1. Your dorm room will be huge!
This was a very cruel lie Felicity told me. I remember going to my dorms on the first day of my freshman year all bright eyed and bushy tailed because I couldn’t wait to see my mini mansion of a room! Remember Felicity and Megan’s? It was the size of a giant co-op in Park Slope! So imagine my disappointment when I discovered that mine was actually the size of a walk in closet. “Um, excuse me. This is not how it is on TV! Where are our separate entrances? Can I talk to my sexy nerd of an RA about this?”
2. The dorms are an amazing cultural experience. Someone is always playing an instrument and such!
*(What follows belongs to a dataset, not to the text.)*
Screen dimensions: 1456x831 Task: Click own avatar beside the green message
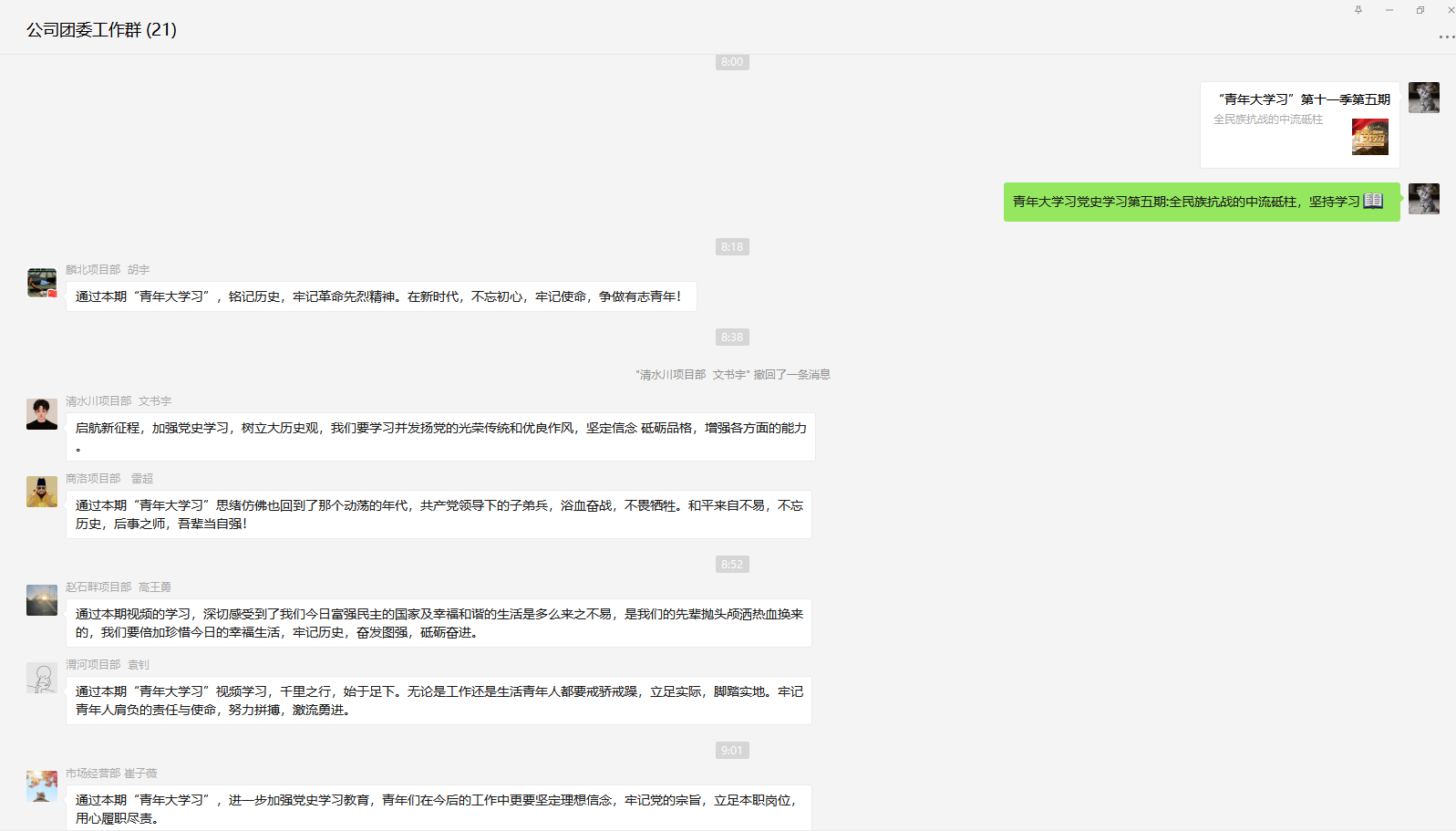(x=1423, y=199)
Felicity’s dorm was awesome. There was always some musical prodigy playing the piano or saxophone or some scary movie being viewed in the lobby. And what a quirky bunch of kids they were, always coming to Noel for some wacky advice! In real life, however, dorms don’t have much of an ambience, unless you count late night vomiting as something. And the kids are usually dicks who have never actually talked to their RA.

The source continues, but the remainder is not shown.